**Records for the exercise**
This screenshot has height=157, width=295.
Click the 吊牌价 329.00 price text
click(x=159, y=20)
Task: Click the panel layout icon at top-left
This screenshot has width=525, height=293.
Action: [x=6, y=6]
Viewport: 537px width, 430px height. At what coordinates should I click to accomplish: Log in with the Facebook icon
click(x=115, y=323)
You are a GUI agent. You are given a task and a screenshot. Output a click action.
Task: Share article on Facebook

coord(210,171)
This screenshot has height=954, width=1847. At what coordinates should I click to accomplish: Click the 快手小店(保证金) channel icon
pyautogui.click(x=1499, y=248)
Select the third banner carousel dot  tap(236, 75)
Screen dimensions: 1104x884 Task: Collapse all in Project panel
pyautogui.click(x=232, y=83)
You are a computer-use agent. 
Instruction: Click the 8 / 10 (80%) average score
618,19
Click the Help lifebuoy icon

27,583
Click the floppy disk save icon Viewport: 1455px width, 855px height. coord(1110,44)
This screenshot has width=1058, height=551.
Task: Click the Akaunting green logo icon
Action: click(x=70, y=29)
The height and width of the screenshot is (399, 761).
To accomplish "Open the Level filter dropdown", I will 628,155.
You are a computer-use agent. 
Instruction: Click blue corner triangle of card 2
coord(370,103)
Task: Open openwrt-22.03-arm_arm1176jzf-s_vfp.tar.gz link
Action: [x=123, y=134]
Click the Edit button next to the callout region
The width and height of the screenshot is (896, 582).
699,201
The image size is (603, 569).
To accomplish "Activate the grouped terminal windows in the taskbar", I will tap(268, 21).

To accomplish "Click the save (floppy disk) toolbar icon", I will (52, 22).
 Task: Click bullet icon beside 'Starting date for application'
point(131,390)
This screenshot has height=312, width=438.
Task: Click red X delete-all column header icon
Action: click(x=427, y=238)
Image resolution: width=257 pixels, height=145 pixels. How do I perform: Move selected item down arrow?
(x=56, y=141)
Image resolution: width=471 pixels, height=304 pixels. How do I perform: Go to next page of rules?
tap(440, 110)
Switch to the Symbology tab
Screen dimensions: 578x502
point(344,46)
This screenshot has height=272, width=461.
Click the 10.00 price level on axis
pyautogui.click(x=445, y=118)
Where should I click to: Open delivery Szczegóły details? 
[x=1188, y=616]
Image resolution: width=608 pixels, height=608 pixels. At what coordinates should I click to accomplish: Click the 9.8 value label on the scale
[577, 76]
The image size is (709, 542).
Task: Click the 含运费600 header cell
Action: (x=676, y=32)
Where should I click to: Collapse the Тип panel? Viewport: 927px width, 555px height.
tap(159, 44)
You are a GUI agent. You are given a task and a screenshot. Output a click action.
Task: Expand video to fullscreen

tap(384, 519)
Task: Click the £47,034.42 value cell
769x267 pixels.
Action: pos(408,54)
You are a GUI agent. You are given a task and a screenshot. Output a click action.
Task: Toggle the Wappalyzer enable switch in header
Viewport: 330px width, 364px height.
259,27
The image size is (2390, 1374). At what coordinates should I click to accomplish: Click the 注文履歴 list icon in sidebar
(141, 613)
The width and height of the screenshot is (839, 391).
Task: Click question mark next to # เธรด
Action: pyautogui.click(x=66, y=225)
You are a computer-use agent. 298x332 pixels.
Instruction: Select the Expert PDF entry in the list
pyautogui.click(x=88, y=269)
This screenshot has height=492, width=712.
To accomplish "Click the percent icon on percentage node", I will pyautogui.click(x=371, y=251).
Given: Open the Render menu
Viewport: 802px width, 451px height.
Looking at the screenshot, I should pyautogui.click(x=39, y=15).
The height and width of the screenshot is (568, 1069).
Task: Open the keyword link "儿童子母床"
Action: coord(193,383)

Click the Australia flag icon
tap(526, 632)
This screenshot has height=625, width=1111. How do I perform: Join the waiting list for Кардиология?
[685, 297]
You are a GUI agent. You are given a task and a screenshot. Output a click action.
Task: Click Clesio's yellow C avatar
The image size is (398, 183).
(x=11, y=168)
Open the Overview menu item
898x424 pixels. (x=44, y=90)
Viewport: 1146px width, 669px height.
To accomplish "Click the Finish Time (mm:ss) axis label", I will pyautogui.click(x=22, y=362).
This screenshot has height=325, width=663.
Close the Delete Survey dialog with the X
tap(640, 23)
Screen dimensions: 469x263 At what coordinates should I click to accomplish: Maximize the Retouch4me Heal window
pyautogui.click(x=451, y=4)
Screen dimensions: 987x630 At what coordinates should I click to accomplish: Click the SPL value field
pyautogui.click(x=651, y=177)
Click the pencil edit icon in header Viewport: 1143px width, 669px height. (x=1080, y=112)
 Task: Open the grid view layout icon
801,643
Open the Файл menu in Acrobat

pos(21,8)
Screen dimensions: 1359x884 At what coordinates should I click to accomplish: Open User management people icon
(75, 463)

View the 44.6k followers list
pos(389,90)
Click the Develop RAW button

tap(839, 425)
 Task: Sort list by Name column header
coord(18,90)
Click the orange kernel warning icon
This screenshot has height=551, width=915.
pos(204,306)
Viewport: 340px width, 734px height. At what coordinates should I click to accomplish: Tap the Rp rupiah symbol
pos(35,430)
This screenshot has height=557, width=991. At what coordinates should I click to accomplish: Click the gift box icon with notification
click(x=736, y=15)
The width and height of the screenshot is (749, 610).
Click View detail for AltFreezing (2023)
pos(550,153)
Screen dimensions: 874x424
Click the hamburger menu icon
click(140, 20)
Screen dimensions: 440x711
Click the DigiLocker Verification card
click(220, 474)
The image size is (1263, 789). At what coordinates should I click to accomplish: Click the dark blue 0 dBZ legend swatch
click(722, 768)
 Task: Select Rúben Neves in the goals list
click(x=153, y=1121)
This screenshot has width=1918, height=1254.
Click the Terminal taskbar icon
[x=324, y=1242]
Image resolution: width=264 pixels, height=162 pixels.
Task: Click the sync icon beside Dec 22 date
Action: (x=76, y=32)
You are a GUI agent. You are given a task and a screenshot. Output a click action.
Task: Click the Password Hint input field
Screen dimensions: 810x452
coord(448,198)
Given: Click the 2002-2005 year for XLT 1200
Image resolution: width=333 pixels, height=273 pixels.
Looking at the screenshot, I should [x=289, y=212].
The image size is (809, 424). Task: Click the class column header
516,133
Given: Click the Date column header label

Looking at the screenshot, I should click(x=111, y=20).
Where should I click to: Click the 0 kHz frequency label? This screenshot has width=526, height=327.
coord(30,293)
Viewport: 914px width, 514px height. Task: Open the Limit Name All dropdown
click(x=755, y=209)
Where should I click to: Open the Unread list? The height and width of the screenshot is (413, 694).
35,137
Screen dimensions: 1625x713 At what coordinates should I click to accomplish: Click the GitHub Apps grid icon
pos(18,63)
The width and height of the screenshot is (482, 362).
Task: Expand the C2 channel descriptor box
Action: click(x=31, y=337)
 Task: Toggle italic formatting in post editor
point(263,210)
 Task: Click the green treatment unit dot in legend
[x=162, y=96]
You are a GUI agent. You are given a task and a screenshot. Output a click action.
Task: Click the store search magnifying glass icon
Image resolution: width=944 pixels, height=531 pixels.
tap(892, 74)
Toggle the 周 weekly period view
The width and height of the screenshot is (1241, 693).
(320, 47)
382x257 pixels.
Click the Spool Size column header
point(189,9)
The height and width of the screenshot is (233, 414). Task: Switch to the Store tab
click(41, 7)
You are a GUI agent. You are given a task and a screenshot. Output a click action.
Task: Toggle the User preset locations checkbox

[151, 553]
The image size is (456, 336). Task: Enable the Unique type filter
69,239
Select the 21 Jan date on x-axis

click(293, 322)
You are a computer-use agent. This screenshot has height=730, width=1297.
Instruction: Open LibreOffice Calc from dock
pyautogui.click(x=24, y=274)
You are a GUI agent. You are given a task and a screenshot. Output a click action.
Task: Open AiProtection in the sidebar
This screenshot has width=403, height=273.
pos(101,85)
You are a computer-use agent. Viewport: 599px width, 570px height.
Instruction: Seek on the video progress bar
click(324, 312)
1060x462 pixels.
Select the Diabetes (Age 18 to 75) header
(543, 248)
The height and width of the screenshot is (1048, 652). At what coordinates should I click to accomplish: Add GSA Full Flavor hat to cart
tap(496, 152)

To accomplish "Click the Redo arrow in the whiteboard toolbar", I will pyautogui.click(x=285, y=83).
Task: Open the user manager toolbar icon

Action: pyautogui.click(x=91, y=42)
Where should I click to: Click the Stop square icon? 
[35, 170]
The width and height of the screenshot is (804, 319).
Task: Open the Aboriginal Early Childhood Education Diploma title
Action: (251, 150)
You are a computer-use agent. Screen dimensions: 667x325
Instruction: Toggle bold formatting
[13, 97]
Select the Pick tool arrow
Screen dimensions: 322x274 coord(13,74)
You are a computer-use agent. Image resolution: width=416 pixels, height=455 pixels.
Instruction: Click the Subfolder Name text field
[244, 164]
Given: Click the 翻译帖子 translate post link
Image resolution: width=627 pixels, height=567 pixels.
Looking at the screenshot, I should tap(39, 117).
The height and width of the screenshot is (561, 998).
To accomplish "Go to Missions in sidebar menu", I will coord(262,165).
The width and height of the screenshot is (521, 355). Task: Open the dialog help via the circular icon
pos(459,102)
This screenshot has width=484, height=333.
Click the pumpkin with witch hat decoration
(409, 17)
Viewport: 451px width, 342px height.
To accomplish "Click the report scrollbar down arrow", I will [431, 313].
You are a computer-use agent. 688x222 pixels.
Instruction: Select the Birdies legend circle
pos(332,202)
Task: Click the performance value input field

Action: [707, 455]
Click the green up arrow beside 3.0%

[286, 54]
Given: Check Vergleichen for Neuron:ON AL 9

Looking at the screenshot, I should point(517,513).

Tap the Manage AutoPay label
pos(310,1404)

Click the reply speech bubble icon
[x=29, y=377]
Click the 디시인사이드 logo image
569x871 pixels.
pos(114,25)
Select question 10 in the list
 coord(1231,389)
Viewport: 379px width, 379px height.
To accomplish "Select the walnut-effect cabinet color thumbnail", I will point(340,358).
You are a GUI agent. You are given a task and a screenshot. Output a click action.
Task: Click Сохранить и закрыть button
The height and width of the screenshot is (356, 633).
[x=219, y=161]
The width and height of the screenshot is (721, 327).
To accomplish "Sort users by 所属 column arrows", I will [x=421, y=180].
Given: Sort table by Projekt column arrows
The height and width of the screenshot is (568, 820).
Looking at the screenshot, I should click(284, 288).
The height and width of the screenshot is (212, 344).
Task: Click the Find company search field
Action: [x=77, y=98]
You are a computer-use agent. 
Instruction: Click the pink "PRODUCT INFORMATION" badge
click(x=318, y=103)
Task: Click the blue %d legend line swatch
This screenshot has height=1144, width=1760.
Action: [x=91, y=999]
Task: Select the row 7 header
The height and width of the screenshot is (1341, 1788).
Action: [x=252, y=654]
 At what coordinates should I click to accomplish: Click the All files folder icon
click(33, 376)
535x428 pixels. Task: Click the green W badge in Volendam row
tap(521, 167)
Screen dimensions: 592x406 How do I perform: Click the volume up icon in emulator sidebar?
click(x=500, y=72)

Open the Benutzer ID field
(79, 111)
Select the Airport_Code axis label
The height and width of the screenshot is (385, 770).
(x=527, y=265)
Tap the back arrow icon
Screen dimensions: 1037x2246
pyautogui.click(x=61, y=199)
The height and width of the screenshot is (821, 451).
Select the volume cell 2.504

**Job**
Rewrite the data from its start through the line containing "will tap(268, 21).", substituting "Twitter" for every "Facebook" and leaving all else unchanged.

**Response to the exercise**
This screenshot has height=157, width=295.
Click the 吊牌价 329.00 price text
click(x=159, y=20)
Task: Click the panel layout icon at top-left
This screenshot has width=525, height=293.
Action: [x=6, y=6]
Viewport: 537px width, 430px height. At what coordinates should I click to accomplish: Log in with the Twitter icon
click(x=115, y=323)
You are a GUI agent. You are given a task and a screenshot. Output a click action.
Task: Share article on Twitter

coord(210,171)
This screenshot has height=954, width=1847. At what coordinates should I click to accomplish: Click the 快手小店(保证金) channel icon
pyautogui.click(x=1499, y=248)
Select the third banner carousel dot  tap(236, 75)
Screen dimensions: 1104x884 Task: Collapse all in Project panel
pyautogui.click(x=232, y=83)
You are a computer-use agent. 
Instruction: Click the 8 / 10 (80%) average score
618,19
Click the Help lifebuoy icon

27,583
Click the floppy disk save icon Viewport: 1455px width, 855px height. coord(1110,44)
This screenshot has width=1058, height=551.
Task: Click the Akaunting green logo icon
Action: click(x=70, y=29)
The height and width of the screenshot is (399, 761).
To accomplish "Open the Level filter dropdown", I will 628,155.
You are a computer-use agent. 
Instruction: Click blue corner triangle of card 2
coord(370,103)
Task: Open openwrt-22.03-arm_arm1176jzf-s_vfp.tar.gz link
Action: [x=123, y=134]
Click the Edit button next to the callout region
The width and height of the screenshot is (896, 582).
699,201
The image size is (603, 569).
To accomplish "Activate the grouped terminal windows in the taskbar", I will tap(268, 21).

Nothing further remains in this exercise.